[Dataset entries]
--- START ---

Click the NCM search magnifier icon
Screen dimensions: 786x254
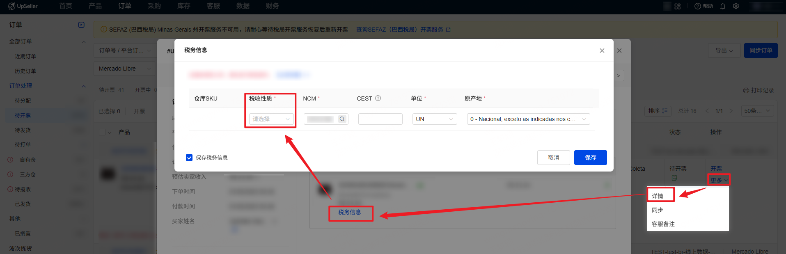click(x=342, y=119)
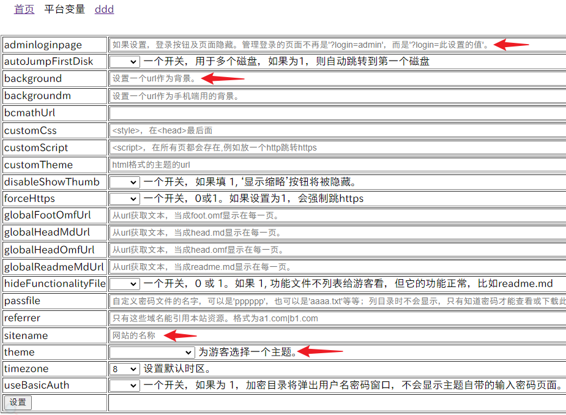Open the hideFunctionalityFile dropdown

tap(125, 283)
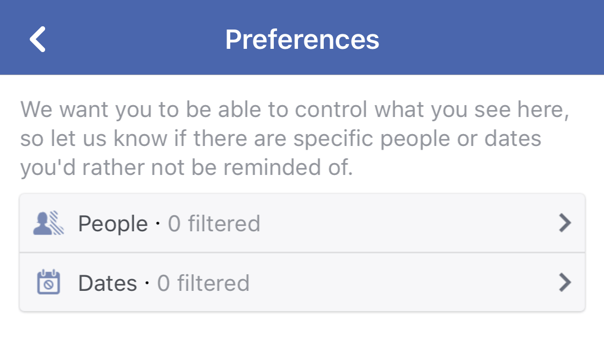Screen dimensions: 604x344
Task: Expand the Dates row via its right chevron
Action: pyautogui.click(x=564, y=283)
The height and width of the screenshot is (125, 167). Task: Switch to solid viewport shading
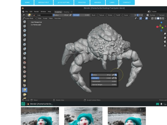click(158, 19)
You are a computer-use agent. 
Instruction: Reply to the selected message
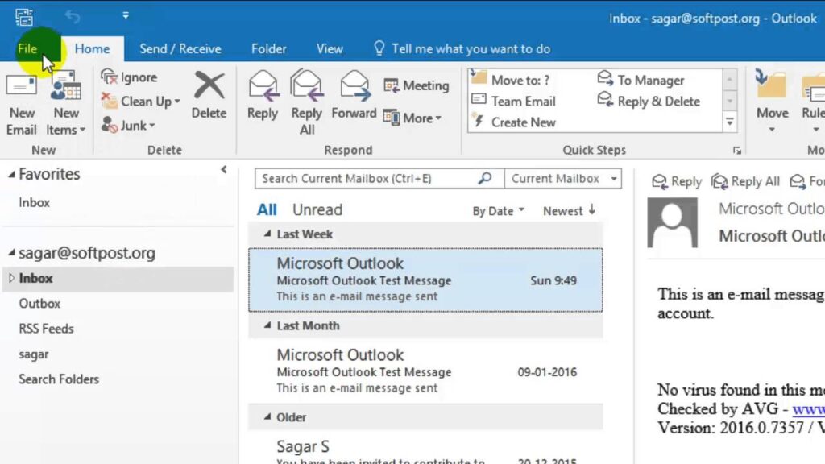pos(262,97)
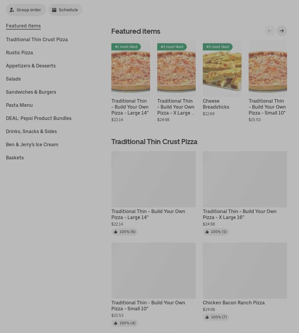This screenshot has height=333, width=299.
Task: Select Cheese Breadsticks featured item image
Action: click(222, 69)
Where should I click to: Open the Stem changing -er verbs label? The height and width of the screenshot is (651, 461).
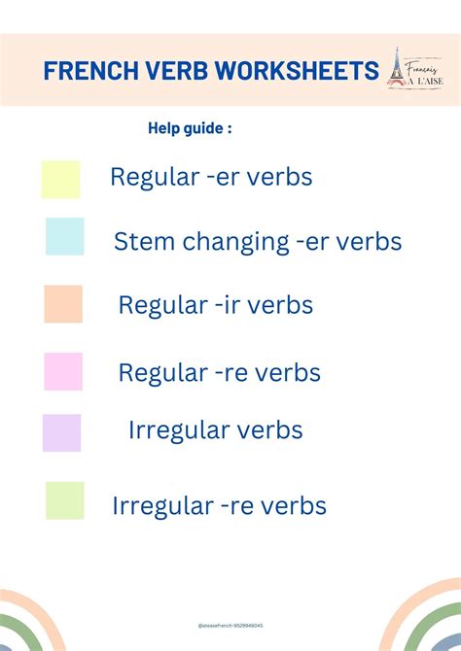[258, 242]
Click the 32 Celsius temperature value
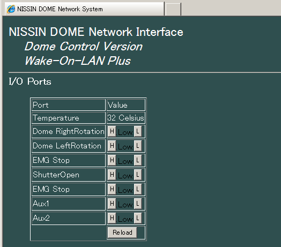The image size is (281, 247). click(x=126, y=118)
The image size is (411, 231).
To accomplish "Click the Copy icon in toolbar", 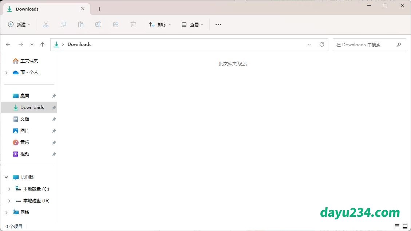I will point(63,24).
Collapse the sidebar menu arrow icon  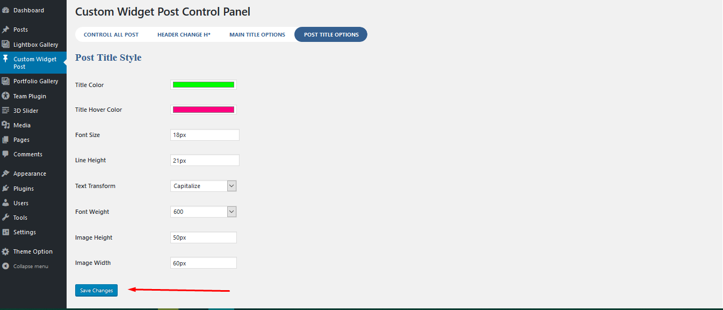pos(5,266)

--- END ---

▶ [WORK REQUEST] In the data above, take the line with "The height and width of the screenshot is (125, 167).", the line with "You are a computer-use agent.", and every line between, and set them down exactly without pictures.

▶ [EXPECTED ANSWER]
The height and width of the screenshot is (125, 167). Task: Switch to solid viewport shading
click(158, 19)
You are a computer-use agent. 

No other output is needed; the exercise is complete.